History log of /freebsd-current/usr.sbin/bhyve/virtio.c
Revision Date Author Comments
# 0efad4ac 16-Feb-2024 Jessica Clarke <jrtc27@jrtc27.com>

bhyve: Support legacy PCI interrupts on arm64

This allows us to remove various #ifdef hacks and enable building more
PCI devices.

Note that a hole is left in the interrupt mapping for the RTC rather
than having the two core devices straddle the PCIe interrupts. QEMU's
virt machine also takes this approach.

Reviewed by: jhb
MFC after: 2 weeks
Obtained from: CheriBSD


# 4bb929cc 03-Apr-2024 Mark Johnston <markj@FreeBSD.org>

bhyve: Partially disable INT#x support in virtio for arm64

A FreeBSD guest won't make use of this support and pci_lintr_* is not
implemented on arm64. Simply make pci_lintr_*() calls amd64-specific
for now.

Reviewed by: corvink, jhb
MFC after: 2 weeks
Sponsored by: Innovate UK
Differential Revision: https://reviews.freebsd.org/D41741


# 4d65a7c6 24-Nov-2023 Warner Losh <imp@FreeBSD.org>

usr.sbin: Automated cleanup of cdefs and other formatting

Apply the following automated changes to try to eliminate
no-longer-needed sys/cdefs.h includes as well as now-empty
blank lines in a row.

Remove /^#if.*\n#endif.*\n#include\s+<sys/cdefs.h>.*\n/
Remove /\n+#include\s+<sys/cdefs.h>.*\n+#if.*\n#endif.*\n+/
Remove /\n+#if.*\n#endif.*\n+/
Remove /^#if.*\n#endif.*\n/
Remove /\n+#include\s+<sys/cdefs.h>\n#include\s+<sys/types.h>/
Remove /\n+#include\s+<sys/cdefs.h>\n#include\s+<sys/param.h>/
Remove /\n+#include\s+<sys/cdefs.h>\n#include\s+<sys/capsicum.h>/

Sponsored by: Netflix


# 1d386b48 16-Aug-2023 Warner Losh <imp@FreeBSD.org>

Remove $FreeBSD$: one-line .c pattern

Remove /^[\s*]*__FBSDID\("\$FreeBSD\$"\);?\s*\n/


# 4d846d26 10-May-2023 Warner Losh <imp@FreeBSD.org>

spdx: The BSD-2-Clause-FreeBSD identifier is obsolete, drop -FreeBSD

The SPDX folks have obsoleted the BSD-2-Clause-FreeBSD identifier. Catch
up to that fact and revert to their recommended match of BSD-2-Clause.

Discussed with: pfg
MFC After: 3 days
Sponsored by: Netflix


# 0f735657 24-Mar-2023 John Baldwin <jhb@FreeBSD.org>

bhyve: Remove vmctx member from struct vm_snapshot_meta.
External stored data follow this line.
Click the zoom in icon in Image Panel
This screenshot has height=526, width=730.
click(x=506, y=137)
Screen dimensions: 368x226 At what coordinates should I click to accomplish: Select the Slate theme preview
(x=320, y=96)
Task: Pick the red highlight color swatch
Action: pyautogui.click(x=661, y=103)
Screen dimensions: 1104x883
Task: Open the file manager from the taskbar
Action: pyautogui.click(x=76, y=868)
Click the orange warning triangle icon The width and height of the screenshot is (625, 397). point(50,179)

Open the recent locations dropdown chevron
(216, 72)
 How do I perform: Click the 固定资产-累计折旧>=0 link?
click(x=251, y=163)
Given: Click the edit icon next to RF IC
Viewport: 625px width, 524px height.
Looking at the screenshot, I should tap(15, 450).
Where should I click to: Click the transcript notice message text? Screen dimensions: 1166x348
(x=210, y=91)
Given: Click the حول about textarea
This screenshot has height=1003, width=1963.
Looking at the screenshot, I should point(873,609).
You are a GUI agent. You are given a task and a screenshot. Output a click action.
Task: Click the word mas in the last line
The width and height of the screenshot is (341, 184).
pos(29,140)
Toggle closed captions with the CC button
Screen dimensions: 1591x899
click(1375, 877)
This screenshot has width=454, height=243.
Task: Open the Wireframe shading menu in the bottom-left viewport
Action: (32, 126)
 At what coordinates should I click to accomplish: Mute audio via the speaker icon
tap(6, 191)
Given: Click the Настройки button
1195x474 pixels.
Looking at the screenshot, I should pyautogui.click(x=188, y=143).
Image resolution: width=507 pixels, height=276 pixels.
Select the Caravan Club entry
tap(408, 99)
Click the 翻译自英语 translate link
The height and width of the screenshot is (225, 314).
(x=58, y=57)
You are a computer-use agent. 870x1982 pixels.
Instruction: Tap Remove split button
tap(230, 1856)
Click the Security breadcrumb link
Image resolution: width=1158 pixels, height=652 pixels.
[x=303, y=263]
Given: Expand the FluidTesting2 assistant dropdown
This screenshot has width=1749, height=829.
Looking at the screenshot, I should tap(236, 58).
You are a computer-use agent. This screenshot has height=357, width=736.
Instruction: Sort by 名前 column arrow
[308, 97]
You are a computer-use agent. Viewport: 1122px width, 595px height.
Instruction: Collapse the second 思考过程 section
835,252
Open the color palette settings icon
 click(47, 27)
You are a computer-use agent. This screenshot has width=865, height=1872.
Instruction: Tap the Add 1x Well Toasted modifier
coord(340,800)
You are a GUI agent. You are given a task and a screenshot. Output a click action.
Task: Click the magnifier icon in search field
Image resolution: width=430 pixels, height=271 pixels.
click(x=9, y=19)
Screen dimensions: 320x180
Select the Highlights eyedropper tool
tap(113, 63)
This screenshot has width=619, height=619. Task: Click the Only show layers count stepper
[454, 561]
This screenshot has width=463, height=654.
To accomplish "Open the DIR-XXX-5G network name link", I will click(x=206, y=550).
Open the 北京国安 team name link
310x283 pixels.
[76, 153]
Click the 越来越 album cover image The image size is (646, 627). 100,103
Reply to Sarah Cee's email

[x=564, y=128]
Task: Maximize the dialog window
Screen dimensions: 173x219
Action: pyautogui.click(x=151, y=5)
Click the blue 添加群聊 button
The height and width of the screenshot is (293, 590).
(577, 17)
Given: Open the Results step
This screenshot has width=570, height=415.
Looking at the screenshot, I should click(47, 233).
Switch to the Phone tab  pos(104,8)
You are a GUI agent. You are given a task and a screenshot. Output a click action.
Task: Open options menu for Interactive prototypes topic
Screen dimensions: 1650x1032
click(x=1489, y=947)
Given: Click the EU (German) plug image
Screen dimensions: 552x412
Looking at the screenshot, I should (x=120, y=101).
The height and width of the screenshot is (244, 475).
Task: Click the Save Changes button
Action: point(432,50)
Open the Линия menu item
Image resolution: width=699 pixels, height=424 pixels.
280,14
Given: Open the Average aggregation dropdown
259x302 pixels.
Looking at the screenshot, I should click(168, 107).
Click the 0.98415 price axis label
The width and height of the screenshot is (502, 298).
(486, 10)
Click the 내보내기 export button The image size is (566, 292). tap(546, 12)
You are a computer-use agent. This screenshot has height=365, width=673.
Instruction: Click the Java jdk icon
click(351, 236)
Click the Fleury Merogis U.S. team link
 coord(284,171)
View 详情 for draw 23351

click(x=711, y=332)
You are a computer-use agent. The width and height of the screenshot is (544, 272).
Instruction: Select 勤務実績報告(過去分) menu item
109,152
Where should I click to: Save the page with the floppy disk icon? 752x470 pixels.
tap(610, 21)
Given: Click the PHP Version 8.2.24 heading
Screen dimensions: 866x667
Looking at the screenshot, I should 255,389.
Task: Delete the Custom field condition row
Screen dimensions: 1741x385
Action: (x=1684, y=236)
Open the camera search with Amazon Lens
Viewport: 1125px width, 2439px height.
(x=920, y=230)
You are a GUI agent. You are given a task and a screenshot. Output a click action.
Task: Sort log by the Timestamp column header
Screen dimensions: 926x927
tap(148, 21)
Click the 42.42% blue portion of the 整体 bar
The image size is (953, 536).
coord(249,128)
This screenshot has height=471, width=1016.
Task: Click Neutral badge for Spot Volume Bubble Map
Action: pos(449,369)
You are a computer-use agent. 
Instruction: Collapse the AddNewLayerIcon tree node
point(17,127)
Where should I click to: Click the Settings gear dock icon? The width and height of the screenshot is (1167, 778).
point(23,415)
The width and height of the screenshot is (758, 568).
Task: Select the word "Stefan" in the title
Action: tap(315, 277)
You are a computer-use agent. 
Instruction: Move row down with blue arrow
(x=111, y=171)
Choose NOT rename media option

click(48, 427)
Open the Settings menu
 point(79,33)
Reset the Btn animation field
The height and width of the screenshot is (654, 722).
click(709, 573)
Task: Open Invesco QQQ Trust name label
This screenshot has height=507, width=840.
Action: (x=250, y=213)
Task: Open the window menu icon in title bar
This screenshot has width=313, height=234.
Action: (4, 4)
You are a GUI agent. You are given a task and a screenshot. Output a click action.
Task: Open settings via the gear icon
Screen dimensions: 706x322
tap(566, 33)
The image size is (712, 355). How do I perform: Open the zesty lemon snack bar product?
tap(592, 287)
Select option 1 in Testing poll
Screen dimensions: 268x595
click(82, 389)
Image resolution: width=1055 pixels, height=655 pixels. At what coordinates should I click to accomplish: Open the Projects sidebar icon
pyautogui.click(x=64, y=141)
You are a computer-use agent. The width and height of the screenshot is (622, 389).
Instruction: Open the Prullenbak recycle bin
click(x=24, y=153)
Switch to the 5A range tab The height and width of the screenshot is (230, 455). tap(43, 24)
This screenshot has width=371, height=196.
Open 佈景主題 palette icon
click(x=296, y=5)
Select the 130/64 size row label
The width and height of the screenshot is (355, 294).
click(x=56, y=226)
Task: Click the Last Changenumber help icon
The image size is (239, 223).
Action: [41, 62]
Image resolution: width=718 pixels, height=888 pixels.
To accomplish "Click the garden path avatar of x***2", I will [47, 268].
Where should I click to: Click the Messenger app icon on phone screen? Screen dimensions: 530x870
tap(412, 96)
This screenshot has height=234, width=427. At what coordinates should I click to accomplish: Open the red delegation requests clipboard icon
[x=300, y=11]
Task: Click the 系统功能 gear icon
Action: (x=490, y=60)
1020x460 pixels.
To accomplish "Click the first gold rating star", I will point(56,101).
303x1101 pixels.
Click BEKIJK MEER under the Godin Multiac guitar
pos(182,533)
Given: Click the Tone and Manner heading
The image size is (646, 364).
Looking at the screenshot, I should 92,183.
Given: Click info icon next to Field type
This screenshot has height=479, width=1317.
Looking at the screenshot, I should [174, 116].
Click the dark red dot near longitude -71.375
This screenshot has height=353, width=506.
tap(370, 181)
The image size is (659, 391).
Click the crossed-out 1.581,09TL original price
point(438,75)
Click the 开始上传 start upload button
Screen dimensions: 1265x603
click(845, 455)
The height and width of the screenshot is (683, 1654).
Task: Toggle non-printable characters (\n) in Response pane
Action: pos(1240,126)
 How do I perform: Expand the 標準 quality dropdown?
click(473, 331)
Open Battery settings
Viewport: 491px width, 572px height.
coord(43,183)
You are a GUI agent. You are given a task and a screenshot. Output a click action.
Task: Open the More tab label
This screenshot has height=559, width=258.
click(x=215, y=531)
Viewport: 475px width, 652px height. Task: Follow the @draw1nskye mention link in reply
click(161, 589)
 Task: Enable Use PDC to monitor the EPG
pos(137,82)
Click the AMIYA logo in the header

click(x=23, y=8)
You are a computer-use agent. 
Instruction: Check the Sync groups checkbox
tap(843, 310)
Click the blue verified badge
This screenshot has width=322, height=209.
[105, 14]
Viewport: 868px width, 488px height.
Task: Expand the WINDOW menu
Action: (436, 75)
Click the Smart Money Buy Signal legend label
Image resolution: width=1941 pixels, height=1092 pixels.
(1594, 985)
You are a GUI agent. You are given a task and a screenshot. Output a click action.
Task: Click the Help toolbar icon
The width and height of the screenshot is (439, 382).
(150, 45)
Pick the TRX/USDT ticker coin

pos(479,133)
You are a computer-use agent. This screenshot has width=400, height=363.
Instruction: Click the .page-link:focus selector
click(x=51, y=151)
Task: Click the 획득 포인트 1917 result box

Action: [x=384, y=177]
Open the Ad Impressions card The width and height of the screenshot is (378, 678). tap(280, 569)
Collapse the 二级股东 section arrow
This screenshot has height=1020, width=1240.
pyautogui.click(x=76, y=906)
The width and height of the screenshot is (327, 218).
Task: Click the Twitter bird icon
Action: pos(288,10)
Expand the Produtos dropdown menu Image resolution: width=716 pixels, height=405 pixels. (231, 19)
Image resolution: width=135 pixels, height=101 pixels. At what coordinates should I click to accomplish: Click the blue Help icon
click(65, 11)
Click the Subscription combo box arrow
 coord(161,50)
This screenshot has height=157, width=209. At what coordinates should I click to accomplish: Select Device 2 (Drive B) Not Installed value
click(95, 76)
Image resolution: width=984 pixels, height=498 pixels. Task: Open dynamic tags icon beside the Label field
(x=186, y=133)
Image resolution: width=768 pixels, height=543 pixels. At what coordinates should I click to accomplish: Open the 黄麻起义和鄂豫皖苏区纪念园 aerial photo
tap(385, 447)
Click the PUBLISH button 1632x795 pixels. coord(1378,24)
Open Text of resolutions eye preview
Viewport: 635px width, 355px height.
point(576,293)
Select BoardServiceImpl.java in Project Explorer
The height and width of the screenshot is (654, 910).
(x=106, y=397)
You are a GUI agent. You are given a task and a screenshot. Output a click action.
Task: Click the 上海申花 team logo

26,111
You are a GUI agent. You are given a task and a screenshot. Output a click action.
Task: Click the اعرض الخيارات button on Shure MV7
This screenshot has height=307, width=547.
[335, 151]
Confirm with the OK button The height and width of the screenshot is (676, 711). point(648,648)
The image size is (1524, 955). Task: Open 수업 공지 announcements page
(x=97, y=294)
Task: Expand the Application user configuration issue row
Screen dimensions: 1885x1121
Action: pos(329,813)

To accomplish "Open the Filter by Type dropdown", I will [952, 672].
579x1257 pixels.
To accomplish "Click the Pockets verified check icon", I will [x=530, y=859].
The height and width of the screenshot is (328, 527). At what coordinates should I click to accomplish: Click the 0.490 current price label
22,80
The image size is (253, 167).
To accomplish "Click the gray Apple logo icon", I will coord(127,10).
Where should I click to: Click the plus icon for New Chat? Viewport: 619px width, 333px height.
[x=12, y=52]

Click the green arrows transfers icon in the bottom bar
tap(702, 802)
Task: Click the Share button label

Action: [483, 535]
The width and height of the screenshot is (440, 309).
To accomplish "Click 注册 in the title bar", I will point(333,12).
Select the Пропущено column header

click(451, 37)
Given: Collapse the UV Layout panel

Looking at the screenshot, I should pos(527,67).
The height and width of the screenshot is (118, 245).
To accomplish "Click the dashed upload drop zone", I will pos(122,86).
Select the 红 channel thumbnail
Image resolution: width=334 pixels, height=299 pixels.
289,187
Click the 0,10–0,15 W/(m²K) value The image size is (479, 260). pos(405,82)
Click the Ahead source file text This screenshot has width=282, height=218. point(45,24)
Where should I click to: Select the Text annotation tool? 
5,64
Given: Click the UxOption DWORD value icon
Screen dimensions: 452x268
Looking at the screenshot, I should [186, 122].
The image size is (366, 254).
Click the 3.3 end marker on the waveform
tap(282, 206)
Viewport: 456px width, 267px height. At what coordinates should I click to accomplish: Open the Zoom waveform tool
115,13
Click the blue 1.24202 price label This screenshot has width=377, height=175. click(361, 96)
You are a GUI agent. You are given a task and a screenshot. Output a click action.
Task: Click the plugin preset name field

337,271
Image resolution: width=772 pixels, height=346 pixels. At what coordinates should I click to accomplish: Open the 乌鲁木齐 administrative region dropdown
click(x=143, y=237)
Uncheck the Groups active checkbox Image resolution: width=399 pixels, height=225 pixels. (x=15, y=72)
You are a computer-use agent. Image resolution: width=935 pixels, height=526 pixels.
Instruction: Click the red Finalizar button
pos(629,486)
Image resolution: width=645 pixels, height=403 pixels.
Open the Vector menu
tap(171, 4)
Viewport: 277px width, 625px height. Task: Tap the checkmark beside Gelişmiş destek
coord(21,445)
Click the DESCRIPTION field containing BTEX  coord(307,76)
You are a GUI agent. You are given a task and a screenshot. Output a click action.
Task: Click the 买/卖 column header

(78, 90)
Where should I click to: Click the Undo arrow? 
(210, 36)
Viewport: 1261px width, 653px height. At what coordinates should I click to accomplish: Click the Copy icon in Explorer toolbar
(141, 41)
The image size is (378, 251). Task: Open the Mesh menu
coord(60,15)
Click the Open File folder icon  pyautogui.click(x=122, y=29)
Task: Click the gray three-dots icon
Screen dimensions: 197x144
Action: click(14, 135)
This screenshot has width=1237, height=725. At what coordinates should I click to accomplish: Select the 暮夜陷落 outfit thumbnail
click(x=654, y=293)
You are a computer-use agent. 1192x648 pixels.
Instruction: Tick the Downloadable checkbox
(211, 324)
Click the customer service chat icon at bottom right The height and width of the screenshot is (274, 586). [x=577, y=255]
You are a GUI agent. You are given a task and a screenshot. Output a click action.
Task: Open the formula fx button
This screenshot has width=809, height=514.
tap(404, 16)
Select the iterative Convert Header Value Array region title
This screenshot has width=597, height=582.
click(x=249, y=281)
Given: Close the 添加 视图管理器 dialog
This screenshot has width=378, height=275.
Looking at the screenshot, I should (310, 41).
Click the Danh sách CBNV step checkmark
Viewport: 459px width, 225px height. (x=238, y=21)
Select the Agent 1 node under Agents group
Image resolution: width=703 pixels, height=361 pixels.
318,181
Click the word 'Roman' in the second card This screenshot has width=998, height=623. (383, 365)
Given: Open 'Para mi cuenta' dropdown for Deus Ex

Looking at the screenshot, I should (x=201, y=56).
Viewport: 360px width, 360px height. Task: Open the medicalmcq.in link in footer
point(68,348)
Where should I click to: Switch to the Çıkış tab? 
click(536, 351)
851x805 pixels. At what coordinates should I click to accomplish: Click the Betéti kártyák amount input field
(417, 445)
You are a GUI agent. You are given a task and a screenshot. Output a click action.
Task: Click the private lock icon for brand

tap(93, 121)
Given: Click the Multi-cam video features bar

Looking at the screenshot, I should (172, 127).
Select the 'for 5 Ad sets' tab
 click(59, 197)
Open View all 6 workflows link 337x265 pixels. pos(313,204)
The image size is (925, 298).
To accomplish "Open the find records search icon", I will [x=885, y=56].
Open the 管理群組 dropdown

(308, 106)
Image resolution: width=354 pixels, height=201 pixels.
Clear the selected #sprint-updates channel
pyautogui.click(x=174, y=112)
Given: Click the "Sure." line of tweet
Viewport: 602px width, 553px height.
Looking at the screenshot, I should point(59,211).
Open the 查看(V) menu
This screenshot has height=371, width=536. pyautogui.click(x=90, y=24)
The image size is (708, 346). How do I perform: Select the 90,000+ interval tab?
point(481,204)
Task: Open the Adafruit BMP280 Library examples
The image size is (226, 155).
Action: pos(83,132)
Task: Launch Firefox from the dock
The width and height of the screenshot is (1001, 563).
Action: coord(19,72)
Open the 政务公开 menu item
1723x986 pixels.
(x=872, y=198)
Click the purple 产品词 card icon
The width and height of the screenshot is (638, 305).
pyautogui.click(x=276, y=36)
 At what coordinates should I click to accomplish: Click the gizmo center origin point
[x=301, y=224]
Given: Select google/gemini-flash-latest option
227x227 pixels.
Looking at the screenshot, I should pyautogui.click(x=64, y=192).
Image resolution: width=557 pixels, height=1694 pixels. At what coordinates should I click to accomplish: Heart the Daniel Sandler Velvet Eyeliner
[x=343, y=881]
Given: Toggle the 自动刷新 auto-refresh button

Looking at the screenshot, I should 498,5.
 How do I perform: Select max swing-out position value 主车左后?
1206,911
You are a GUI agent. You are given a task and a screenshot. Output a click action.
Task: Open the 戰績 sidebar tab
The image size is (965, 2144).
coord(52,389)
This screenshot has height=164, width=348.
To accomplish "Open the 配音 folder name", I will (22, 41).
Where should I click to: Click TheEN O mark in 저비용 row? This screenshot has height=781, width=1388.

This is a userland-only pointer that isn't relevant to the kernel and
doesn't belong in the ioctl structure shared between userland and the
kernel. For the kernel, the old structure for the ioctl is still
supported under COMPAT_FREEBSD13.

This changes vm_snapshot_req() in libvmmapi to accept an explicit
vmctx argument.

It also changes vm_snapshot_guest2host_addr to take an explicit vmctx
argument. As part of this change, move the declaration for this
function and its wrapper macro from vmm_snapshot.h to snapshot.h as it
is a userland-only API.

Reviewed by: corvink, markj
Differential Revision: https://reviews.freebsd.org/D38125


# 6a284cac 19-Jan-2023 John Baldwin <jhb@FreeBSD.org>

bhyve: Remove vmctx argument from PCI device model methods.

Most of these arguments were unused. Device models which do need
access to the vmctx in one of these methods can obtain it from the
pi_vmctx member of the pci_devinst argument instead.

Reviewed by: corvink, markj
Differential Revision: https://reviews.freebsd.org/D38096


# 78c2cd83 09-Dec-2022 John Baldwin <jhb@FreeBSD.org>

bhyve: Remove unused vcpu argument from PCI read/write methods.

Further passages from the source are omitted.